A na marginesie to przekonanie "poznanie przyczyn poszerza horyzonty i pozwala wnioskować co do przyszłości" jest jednym z bazowych wybijających ludzi z teraz,.....
mniemam Piotrze, ze to bledny poglad! najprawdopodobnie zbudowany na blednych przeslankach, poczytam wiec dalej, co Ciebie sklonlo tak ujac sprawe
.....zwłaszcza w rejonie w którym sytuacja w teraz jest niepewna lub nieprzyjemna, patrz na czym to bazuje:
aha, a wiec z universalizmu wchodzisz w scisle okreslona sytuacje z gory narzuconym scenariuszem....
ok, przeczytam
a)teraz mam wązkie horyzonty (chce je poszerzyć-motywacja by poruszać się tam gdzie sa te horyzonty)
ktos, kto zauwaza waskie horyzonty wytycza nowy kierunek dla swojego umyslu- wiecej poznac. Nie mozna mylic wiekszych horyzontow z ciasnota umyslu- jesli ktos cos wiecej wie to wcale nie oznacza, ze traci jednoczesnie kontakt z tym, gdzie sie znajduje i co robi, dobrze o tym wiesz.

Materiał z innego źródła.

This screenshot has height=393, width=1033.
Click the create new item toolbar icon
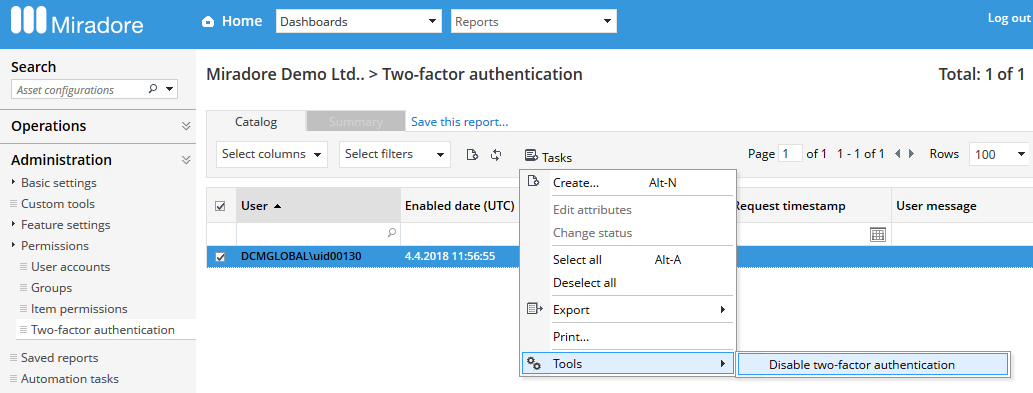click(x=472, y=155)
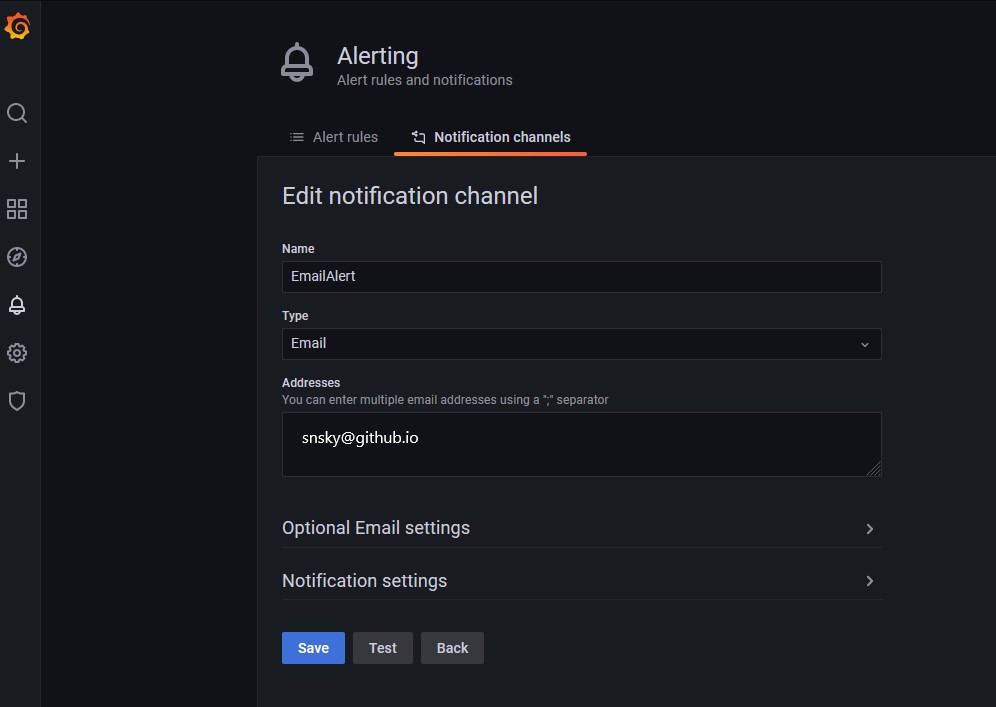This screenshot has width=996, height=707.
Task: Switch to the Alert rules tab
Action: 334,137
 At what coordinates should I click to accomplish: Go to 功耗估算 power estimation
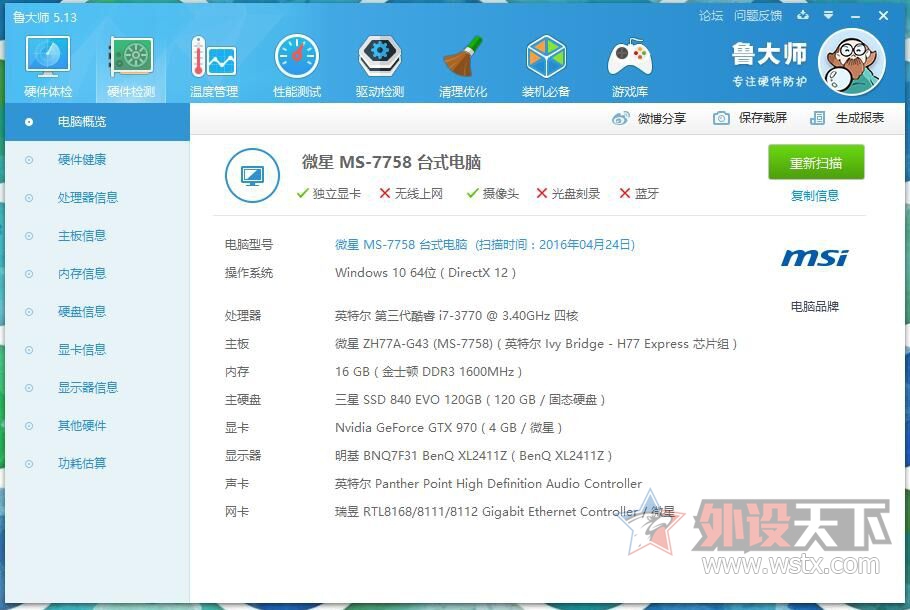click(x=82, y=464)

b)przyczyny są ważniejsze niż to co się dzieje
bledne zalozenie spowoduje bledne wnioski. dlaczego zakladasz, ze przyczyny sa
wazniejsze?
c)trzeba wnioskować o przyszłości
fakt. dobrze jest wiedziec nie tylko to, co sie robi, ale i co z tego wyniknie
(vide: nie jestem pewien czy sobie poradzę.
wnioskowanie o przyszlosci nie prowadzi do wanioskow o niedolestwie, a w kazdym badz razie nie u wszystkich. Na pewno ci, ktorzy maja doswiadczenie wlasnej nieudolnosci uswiadamiajac sobie swoja przeszlosc moga miec watpliwosci, co do osiagniecia sukcesu- ale to jest rozpatrywanie przypadku klinicznego.
A dodaj do tego część drugą: Jakie obrazy w umyśle ma osoba, która mentalnie cofneła się do przeszłości i patrzy w "subiektywną przyszłość", którą jest niepewnie/nieprzyjemne Teraz?)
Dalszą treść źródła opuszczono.